— BEGIN Dataset content —

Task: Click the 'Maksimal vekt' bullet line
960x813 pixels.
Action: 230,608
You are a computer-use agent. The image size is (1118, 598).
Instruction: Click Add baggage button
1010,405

— END Dataset content —

The problem:
Write out the listing above line for line, without changing anything.

Written answer:
Task: Click the 'Maksimal vekt' bullet line
960x813 pixels.
Action: 230,608
You are a computer-use agent. The image size is (1118, 598).
Instruction: Click Add baggage button
1010,405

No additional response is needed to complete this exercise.